# [Task statement]
Please restate the entries below word for word, leaving out any pictures.

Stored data
+--

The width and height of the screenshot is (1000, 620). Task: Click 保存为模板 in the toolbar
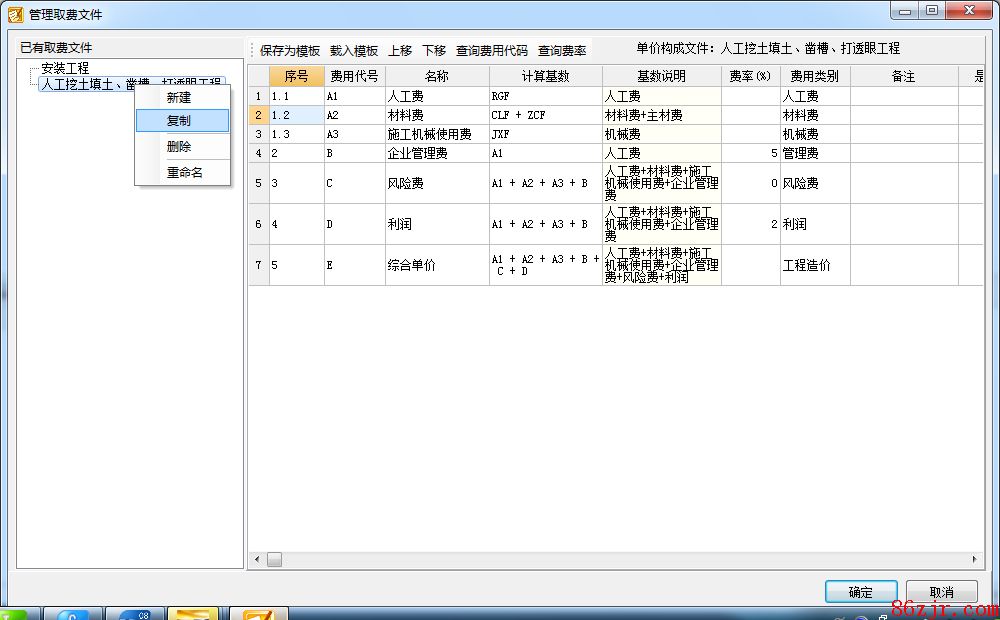(x=290, y=50)
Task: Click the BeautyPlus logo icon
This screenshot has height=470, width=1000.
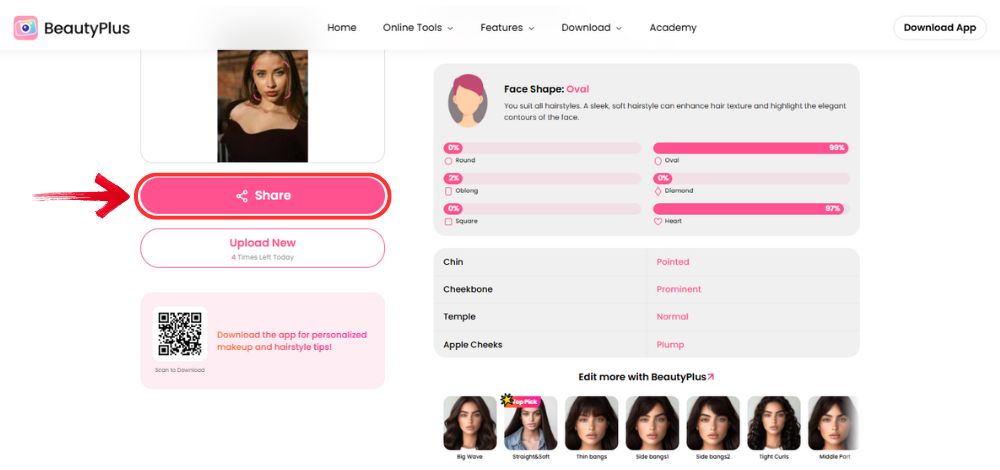Action: (x=26, y=28)
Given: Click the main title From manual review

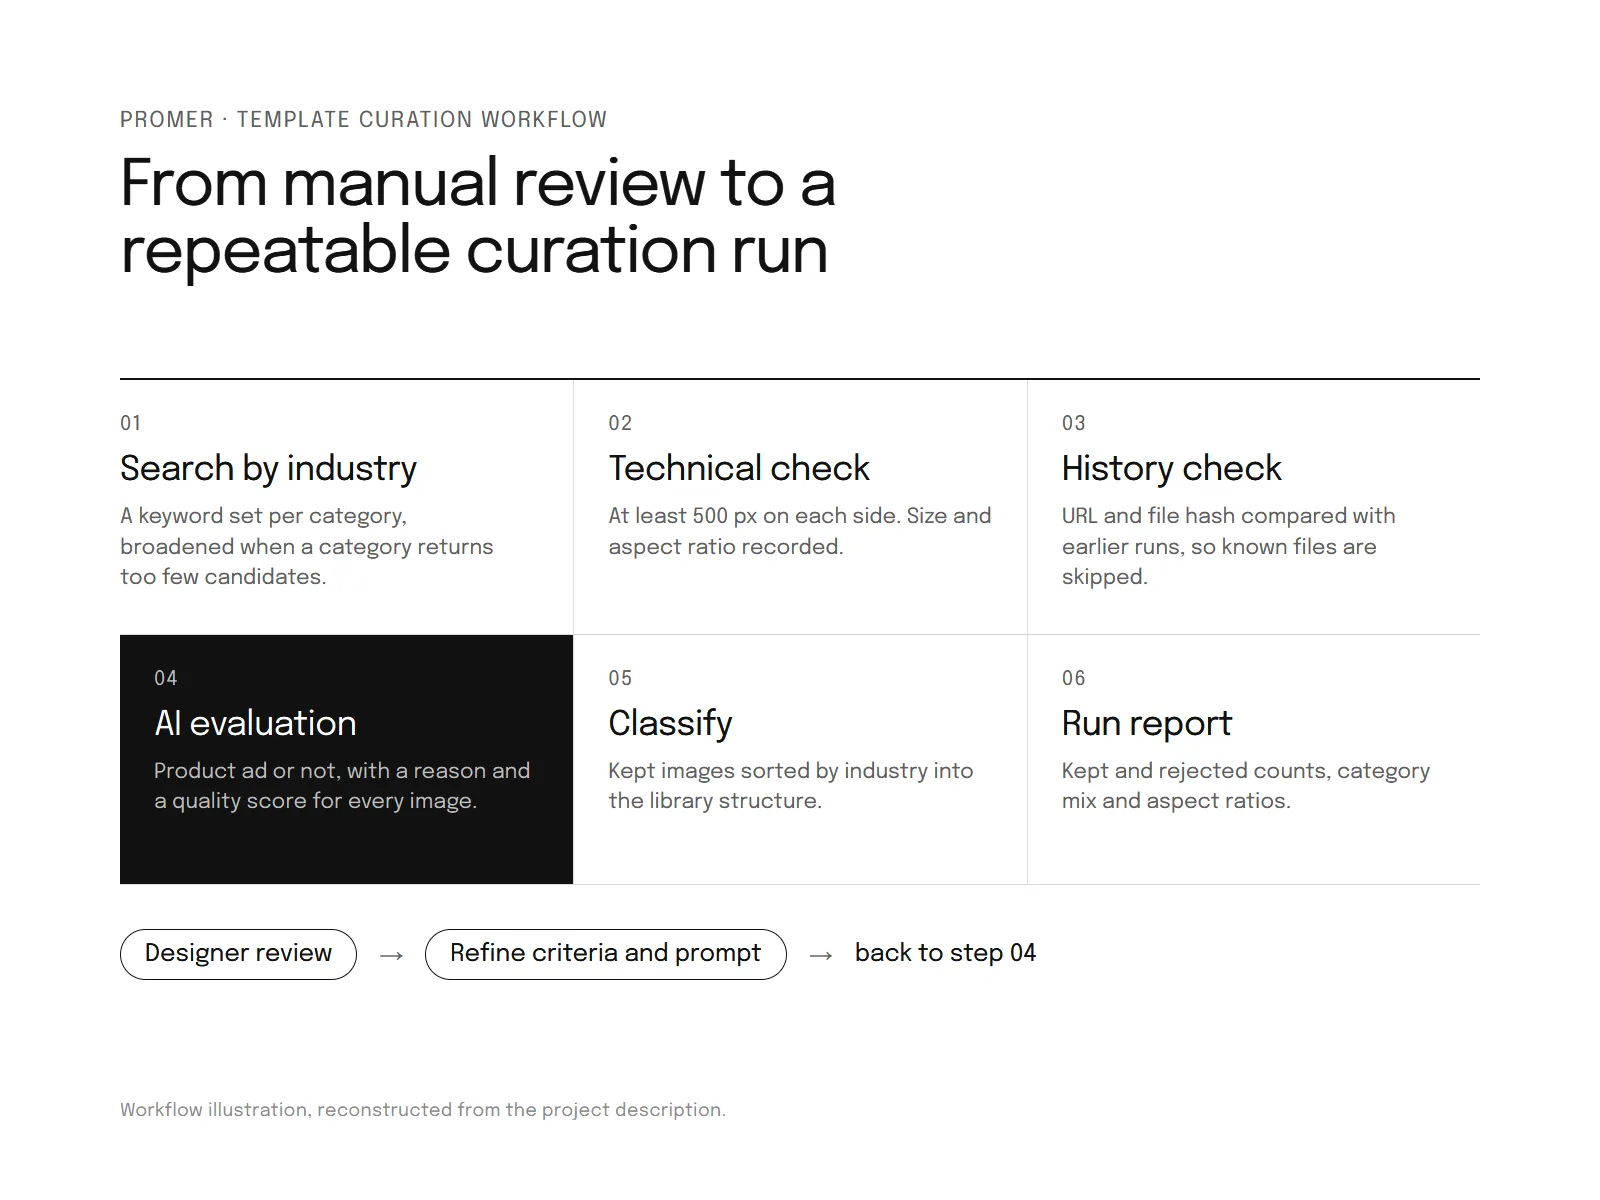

+--

# [Answer to this exercise]
The width and height of the screenshot is (1000, 620). Task: Click 保存为模板 in the toolbar
(x=290, y=50)
Task: Click the BeautyPlus logo icon
This screenshot has height=470, width=1000.
Action: (x=26, y=28)
Given: Click the main title From manual review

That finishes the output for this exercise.